10 Comments to “The Way To Go Round Outer Space”

  1. Mary says:

    Phantom – if I had known you wanted a copy ….. but anyway … do you know about the Festival of Britain Society which publishes a regular newsletter of all sorts of things about the Festival … and two more things….there are people alive and well and living in Greenwich today (and probably known to you) who designed some of the festival structure…………. and if you want to see a real and local reference to the Festival, just go down and look at the Dome – and look at the Skylon – and look at the Dome of Discovery
    (talking of which somewhere out there in blogland is an article I did on the Dome of Discovery and Kidbrooke School)

  2. Peter says:

    is that the little bookshop up Neville street on the left as you head up the hill? as you leave the pantiles by the exit near the springs to cross the road and head for the oxfam shop and then the other good second hand shop, its up the hill on your right. Its a good little shop with lots of books on obscure subjects. but then all the second hand book shops in Tunbridge Wells seem to be very good with a lot of interesting books (I used to work in Tunbridge wells so could pop into them regularly).

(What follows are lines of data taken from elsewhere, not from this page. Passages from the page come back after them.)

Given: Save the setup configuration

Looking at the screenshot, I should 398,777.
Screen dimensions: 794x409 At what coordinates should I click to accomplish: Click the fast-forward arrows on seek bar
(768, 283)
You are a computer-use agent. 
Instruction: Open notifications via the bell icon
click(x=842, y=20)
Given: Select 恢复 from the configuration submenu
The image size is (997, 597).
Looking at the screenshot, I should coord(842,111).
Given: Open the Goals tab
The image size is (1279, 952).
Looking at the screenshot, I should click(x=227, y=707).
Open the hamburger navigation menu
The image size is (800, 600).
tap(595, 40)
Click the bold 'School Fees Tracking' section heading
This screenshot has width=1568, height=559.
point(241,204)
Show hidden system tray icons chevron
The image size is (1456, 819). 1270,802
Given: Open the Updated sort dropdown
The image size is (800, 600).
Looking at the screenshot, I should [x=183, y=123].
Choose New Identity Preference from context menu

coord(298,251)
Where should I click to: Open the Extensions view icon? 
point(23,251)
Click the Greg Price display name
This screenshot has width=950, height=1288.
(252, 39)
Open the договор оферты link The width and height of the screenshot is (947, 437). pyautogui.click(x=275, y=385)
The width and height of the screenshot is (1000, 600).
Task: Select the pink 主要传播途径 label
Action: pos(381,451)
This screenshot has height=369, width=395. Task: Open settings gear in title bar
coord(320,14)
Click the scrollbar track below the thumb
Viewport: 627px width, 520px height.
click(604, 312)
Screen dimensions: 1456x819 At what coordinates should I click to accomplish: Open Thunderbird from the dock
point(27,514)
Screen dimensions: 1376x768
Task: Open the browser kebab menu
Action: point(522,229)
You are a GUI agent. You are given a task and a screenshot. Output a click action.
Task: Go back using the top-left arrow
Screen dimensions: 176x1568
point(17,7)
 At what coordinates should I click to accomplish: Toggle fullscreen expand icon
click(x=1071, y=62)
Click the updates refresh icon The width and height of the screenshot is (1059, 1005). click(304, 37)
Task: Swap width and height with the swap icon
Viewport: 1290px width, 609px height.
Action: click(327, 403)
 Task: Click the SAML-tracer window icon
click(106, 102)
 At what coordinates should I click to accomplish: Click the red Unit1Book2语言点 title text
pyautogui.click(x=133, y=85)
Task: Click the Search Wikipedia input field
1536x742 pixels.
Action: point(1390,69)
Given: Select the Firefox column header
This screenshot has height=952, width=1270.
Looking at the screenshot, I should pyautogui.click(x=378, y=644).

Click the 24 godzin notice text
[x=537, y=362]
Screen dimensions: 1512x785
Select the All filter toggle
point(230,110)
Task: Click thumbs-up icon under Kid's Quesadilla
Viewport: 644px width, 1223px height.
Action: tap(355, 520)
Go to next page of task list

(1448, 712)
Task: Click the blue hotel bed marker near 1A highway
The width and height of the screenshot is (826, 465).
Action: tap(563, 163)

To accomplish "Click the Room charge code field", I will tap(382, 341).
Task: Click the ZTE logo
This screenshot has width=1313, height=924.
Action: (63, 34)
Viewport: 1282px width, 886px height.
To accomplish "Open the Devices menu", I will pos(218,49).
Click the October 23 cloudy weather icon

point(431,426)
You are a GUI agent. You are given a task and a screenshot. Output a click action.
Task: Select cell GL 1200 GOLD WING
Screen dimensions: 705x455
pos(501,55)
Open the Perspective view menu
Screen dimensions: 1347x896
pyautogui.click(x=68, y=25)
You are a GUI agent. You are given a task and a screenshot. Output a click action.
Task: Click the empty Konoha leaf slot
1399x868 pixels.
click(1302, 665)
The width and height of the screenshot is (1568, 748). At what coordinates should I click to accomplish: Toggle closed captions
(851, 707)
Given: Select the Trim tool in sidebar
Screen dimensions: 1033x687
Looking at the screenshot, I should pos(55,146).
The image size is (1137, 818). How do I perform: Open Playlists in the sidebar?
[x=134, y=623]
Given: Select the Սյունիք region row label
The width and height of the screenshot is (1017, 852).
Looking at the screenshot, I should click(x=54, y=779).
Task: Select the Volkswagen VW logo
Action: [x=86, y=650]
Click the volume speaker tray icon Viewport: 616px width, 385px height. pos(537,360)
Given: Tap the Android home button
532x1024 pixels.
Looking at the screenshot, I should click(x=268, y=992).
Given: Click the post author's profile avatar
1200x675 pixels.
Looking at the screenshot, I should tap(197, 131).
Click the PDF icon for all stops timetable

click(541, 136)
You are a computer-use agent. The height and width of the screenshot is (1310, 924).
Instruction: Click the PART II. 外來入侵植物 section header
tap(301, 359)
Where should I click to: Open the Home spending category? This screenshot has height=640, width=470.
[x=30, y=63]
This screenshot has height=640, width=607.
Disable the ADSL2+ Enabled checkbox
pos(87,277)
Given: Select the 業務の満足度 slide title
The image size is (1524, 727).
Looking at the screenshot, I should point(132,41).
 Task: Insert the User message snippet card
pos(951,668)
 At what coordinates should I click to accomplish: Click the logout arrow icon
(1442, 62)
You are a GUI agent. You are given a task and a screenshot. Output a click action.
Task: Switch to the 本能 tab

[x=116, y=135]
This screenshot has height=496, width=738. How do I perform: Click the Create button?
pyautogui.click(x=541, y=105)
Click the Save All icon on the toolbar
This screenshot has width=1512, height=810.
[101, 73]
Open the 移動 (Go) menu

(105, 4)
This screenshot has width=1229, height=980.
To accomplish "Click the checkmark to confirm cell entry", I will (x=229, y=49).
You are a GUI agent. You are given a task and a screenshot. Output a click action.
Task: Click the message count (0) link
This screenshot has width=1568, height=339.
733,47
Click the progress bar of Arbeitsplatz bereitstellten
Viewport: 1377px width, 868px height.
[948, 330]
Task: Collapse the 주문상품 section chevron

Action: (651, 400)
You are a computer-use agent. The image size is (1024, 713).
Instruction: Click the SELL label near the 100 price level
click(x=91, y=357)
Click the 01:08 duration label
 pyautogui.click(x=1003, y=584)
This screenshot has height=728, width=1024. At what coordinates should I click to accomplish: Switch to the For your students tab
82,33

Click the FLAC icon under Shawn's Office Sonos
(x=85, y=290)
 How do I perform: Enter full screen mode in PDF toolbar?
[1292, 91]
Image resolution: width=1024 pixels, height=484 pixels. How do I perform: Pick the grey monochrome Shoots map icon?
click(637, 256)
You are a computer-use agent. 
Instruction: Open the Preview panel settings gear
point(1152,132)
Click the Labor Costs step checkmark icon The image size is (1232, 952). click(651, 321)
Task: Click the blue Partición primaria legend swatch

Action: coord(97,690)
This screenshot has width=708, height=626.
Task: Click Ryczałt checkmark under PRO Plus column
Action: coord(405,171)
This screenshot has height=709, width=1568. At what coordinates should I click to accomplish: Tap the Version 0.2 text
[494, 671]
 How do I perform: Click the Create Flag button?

  3. The very one, Peter. I didn’t know about it, but when the woman in the Pantiles shop saw the stuff I was looking at at full price she suggested I slink around the corner and find more of what they’re clearly quite keen to get rid of!

  4. Joe F says:

    Dear Phantom
    Regarding the tense used in describing the Greenwich Time Ball – I wonder if the wording in the Festival Brochure was meant to imply that ships no longer relied on the ball for accurate time signals, rather than that the Time Ball had stopped providing them (?).

  5. Could be, Joe – but it’s a very clumsy way of putting it if so…

  6. Ebspig says:

    Don’t forget that Greenwich was bombed to buggery, and the repair work took years, and years, and years. All sorts of Greenwich delights were discontinued. There was certainly a “new” red time ball put in position in about 1959, but I’m not sure if there had been a temporary black one for some years before that – presumably the Astronomer Royal’s office would have some records (they were still leaving Greenwich for Hurstmonceaux around 1951). The date the NMM took over the observatory buildings might be when the time ball was reinstated.

  7. Ebspig says:

    Sorry, didn’t put that very well. The moving of the time ball might have ceased when the Astronomer Royal officially left, and perhaps began again under the auspices of the NMM.

  8. Anon says:

    Hi Phantom, I’m a lurker and love your website.
    One suggestion- the link to comments could be moved to the bottom of the post. It’s more fun to read the article and then goto the comments, and not so much to scroll back to the top of the post to go the comments.
    Now I shall go back to try and get a life outside of the internet…


  9. IP says:

    Would love to see the Utopian vision of Dagenham Ford; any chance you could take a photograph of those pages? (Please).

  10. Your wish is my command, IP – you’ll find the pic in the main body of the text.